Der Leiter des Trinkwasserprojekts Oleh Klenin steht mit uns in Kontakt. Oleh Klenin ist promovierter Wirtschaftswissenschaftler und Professor am Lehrstuhl für Unternehmensführung und Handel an der Azowschen Staatlichen Universität (PSTU) in Mariupol. Des weiteren ist er Vizepräsident der Akademie der Wirtschaftswissenschaften der Ukraine und er ist Präsident der Stiftung Rebuild Our Ukraine. Oleh Klenin stammt aus Mariupol, jener großen Hafenstadt im Osten der Ukraine am Schwarzen Meer, die von Russland direkt zu Beginn des großen Überfalls im Februar 2022 angegriffen und anschließend nahezu komplett zerstört wurde. Der Oscar-prämierte Film „20 Days in Mariupol“ zeigt nur den Beginn der Zerstörungen. Oleh Klenin setzt sich dafür ein, dass nicht nur seine Heimatstadt Mariupol sondern die gesamte Ukraine wieder aufgebaut wird und möchte mit seinen ökonomischen Kenntnissen dazu beitragen.

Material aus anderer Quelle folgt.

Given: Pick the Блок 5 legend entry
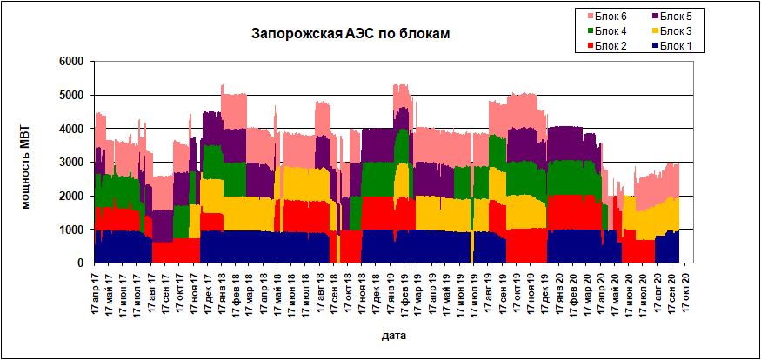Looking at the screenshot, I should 676,15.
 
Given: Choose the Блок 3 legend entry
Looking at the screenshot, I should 676,30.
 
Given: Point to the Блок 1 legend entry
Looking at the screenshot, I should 676,46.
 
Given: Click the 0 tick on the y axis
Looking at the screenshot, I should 79,263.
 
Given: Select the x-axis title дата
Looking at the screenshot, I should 392,334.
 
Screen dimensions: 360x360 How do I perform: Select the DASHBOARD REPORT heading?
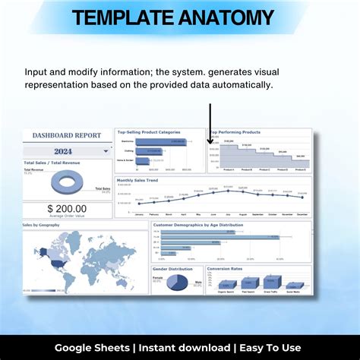click(x=67, y=135)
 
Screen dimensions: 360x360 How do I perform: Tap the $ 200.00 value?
click(x=67, y=208)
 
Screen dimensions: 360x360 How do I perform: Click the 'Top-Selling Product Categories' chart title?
click(x=150, y=132)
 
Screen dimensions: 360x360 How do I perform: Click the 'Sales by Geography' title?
click(x=43, y=226)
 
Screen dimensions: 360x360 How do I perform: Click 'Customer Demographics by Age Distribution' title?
click(x=198, y=225)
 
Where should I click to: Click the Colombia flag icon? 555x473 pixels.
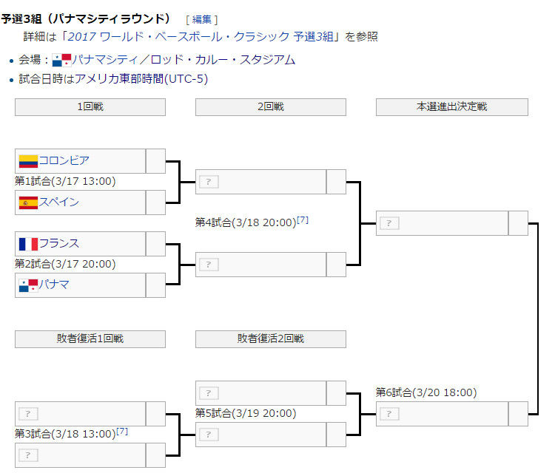click(x=28, y=161)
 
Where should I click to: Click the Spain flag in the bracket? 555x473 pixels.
click(x=28, y=203)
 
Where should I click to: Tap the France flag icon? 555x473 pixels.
click(x=28, y=244)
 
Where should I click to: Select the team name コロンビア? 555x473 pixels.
click(x=64, y=160)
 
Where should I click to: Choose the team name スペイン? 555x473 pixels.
click(x=59, y=202)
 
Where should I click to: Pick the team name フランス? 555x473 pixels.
click(x=59, y=243)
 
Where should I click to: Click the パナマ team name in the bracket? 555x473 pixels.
click(x=54, y=285)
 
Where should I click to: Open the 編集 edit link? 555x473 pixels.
click(x=202, y=19)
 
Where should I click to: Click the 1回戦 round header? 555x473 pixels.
click(x=90, y=106)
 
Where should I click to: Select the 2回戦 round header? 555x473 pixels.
click(x=271, y=106)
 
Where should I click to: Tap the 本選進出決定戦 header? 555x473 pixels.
click(x=452, y=106)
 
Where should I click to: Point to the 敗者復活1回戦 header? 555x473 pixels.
click(x=90, y=338)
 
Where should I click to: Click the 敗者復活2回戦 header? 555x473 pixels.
click(x=271, y=338)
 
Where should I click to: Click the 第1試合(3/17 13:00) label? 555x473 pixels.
click(x=65, y=181)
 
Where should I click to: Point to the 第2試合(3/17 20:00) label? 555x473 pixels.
click(x=65, y=264)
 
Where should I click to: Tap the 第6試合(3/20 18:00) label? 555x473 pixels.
click(x=426, y=392)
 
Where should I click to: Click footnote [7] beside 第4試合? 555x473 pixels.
click(x=303, y=220)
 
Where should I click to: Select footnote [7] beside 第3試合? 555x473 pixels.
click(x=122, y=431)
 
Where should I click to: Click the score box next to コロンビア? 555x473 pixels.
click(x=155, y=161)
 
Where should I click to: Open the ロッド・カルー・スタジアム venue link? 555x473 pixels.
click(x=223, y=59)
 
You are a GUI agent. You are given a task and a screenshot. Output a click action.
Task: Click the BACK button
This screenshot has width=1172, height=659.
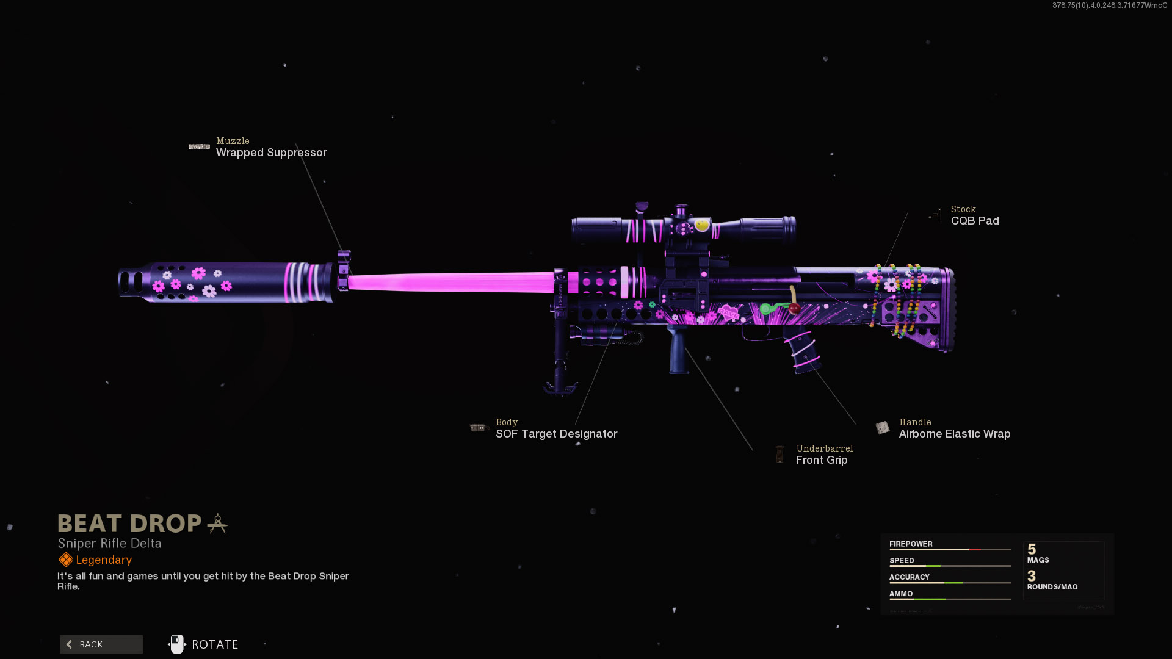click(x=101, y=644)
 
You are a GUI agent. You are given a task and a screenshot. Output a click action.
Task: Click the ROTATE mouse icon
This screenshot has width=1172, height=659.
click(x=176, y=644)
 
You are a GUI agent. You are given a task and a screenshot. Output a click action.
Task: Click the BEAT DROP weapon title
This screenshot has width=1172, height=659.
click(x=129, y=524)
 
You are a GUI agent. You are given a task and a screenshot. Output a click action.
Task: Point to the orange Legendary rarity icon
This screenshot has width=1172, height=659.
click(x=66, y=560)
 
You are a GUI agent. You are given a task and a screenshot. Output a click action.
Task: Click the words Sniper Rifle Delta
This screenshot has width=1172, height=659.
click(x=110, y=543)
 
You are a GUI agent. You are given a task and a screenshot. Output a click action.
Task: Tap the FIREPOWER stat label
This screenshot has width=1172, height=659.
click(x=911, y=544)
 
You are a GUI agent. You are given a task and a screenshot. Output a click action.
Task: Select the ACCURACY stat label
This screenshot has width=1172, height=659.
click(x=909, y=577)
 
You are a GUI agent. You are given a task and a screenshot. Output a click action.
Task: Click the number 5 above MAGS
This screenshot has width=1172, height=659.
click(x=1032, y=549)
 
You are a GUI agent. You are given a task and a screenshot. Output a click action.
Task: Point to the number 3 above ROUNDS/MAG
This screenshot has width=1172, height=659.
click(x=1032, y=576)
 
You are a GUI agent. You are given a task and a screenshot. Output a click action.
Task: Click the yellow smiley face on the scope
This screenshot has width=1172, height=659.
click(x=702, y=225)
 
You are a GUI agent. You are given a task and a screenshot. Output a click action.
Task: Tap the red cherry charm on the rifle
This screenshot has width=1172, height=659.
click(x=794, y=309)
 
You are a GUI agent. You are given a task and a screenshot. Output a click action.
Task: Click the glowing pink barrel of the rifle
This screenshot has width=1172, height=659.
click(x=452, y=283)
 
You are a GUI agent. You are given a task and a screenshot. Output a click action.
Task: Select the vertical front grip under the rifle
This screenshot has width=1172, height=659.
click(x=678, y=350)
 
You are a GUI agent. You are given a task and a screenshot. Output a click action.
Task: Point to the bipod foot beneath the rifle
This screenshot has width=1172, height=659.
click(x=560, y=388)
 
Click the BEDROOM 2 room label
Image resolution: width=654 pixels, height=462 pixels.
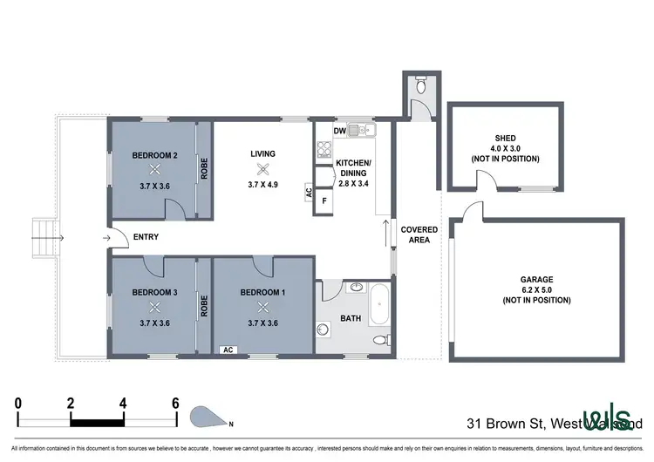click(155, 156)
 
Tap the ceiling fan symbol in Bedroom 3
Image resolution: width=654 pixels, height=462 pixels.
click(155, 306)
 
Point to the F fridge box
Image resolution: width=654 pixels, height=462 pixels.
click(324, 200)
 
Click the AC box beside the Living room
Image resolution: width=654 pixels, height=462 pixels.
click(309, 193)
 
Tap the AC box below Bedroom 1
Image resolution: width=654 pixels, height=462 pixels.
click(228, 350)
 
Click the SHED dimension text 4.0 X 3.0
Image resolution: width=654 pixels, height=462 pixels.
click(504, 148)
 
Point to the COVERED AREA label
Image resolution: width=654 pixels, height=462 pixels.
click(419, 235)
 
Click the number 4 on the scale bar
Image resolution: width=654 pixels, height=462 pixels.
click(123, 404)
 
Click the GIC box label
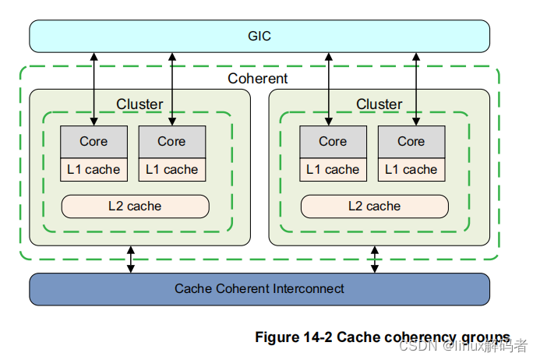click(x=259, y=36)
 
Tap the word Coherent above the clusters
click(x=257, y=78)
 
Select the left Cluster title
click(x=139, y=104)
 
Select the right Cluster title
click(x=379, y=104)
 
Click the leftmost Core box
click(x=94, y=141)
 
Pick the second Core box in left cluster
click(x=171, y=141)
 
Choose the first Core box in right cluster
click(x=333, y=141)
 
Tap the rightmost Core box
click(x=411, y=141)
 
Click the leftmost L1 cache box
click(x=94, y=169)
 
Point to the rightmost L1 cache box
click(x=411, y=169)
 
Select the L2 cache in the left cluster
click(x=135, y=206)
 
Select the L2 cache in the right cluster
click(x=375, y=206)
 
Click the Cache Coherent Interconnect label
click(x=259, y=289)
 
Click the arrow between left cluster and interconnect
click(x=131, y=259)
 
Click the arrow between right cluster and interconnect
click(x=375, y=259)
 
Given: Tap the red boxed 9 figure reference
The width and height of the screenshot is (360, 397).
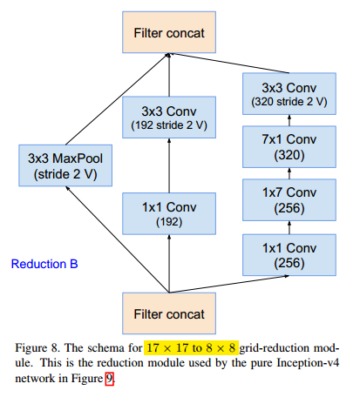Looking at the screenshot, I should pyautogui.click(x=109, y=379).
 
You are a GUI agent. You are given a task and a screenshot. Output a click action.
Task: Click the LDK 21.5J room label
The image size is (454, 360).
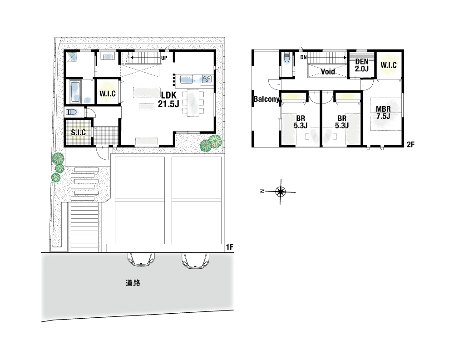tap(168, 99)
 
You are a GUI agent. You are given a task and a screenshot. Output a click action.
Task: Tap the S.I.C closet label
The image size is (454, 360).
tap(79, 133)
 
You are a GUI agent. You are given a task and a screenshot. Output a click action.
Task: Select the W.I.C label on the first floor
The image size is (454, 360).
tap(108, 94)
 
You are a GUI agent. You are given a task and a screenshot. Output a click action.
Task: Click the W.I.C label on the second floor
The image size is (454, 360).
tap(389, 65)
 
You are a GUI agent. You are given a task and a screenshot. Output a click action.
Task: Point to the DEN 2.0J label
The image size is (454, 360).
tap(362, 65)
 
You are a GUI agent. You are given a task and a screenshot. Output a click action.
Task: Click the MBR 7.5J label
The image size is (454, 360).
tap(383, 113)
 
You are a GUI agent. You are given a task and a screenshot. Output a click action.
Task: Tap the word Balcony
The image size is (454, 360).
tap(266, 99)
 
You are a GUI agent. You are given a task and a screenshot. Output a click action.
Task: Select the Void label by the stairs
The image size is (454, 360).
tap(328, 72)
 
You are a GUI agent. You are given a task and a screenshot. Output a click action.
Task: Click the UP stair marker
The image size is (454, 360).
tap(164, 58)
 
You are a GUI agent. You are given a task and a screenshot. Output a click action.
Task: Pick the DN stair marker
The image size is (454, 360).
tap(303, 57)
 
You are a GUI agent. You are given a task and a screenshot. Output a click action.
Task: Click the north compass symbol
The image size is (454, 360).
tap(280, 192)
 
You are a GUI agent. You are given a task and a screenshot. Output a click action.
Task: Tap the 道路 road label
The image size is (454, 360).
tap(133, 283)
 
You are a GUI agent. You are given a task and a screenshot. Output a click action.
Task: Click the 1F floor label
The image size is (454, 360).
tap(230, 247)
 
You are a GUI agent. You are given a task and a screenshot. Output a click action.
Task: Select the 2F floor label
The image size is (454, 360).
tap(410, 144)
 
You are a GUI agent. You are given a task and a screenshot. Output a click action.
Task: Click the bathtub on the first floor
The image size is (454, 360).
tap(75, 92)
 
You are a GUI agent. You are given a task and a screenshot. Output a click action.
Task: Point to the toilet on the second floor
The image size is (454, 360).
tap(286, 58)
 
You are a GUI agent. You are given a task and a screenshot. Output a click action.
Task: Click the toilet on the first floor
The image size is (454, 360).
tap(71, 112)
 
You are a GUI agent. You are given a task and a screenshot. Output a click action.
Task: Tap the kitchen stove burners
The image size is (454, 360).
tap(207, 79)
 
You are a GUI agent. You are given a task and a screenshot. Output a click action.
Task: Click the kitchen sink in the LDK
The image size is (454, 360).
tap(187, 79)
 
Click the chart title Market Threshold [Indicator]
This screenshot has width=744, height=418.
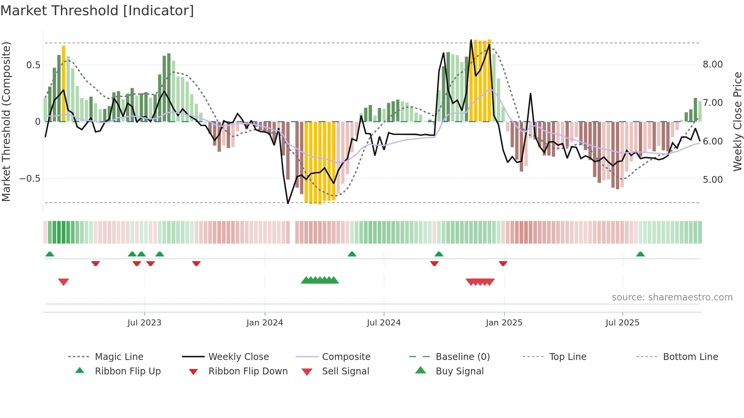[97, 11]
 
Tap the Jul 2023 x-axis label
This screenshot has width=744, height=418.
[144, 323]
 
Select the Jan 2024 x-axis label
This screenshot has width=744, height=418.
[265, 323]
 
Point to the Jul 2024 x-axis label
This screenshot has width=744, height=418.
[383, 323]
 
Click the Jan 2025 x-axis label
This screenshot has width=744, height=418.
[504, 323]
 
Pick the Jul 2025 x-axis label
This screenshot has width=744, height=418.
[622, 323]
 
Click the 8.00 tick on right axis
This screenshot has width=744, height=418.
[712, 64]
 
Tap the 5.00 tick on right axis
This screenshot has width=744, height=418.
[712, 180]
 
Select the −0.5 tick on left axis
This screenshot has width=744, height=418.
[30, 179]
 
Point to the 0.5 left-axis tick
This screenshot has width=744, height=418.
[33, 65]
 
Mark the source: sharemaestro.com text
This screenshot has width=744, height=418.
[672, 297]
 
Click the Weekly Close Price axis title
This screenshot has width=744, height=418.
[737, 121]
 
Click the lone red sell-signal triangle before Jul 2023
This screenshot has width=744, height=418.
[63, 282]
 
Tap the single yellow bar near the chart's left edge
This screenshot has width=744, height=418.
[63, 83]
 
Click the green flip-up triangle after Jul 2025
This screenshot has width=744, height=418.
[640, 254]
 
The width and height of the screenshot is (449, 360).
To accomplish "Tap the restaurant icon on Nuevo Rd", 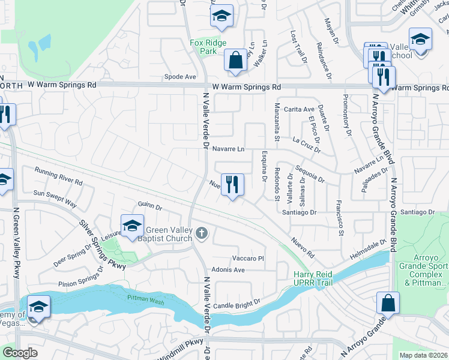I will point(232,184).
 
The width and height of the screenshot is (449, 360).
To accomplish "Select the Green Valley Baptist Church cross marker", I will point(203,233).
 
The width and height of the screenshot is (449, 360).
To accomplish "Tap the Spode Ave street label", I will point(181,77).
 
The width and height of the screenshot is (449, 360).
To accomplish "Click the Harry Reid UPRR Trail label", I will point(313,278).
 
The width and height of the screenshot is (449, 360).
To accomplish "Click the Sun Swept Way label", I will point(55,199).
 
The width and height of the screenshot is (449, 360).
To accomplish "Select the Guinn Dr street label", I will point(150,206).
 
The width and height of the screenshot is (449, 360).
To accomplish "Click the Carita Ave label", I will point(300,109).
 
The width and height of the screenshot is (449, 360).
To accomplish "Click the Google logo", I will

Oleh Klenin, Präsident „Rebuild Our Ukraine“ 

Wassernot

Nach Schätzung der Stiftung Rebuild Our Ukraine haben fast 10 Millionen Menschen in der Ukraine keinen sicheren Zugang zu sauberem Trinkwasser. Grund hierfür sind gezielte russische Angriffe auf die zivile Infrastruktur, durch die tausende Kilometer Wasser- und Abwasserleitungen, aber auch Energieversorgungsanlagen zerstört wurden, was wiederum zu Ausfällen von Pumpstationen und Kläranlagen führte. Verheerender waren jedoch die Zerstörung wichtiger Dämme und Stauseen, durch die ganze Regionen langfristig ihrer Süßwasserreserven beraubt wurden.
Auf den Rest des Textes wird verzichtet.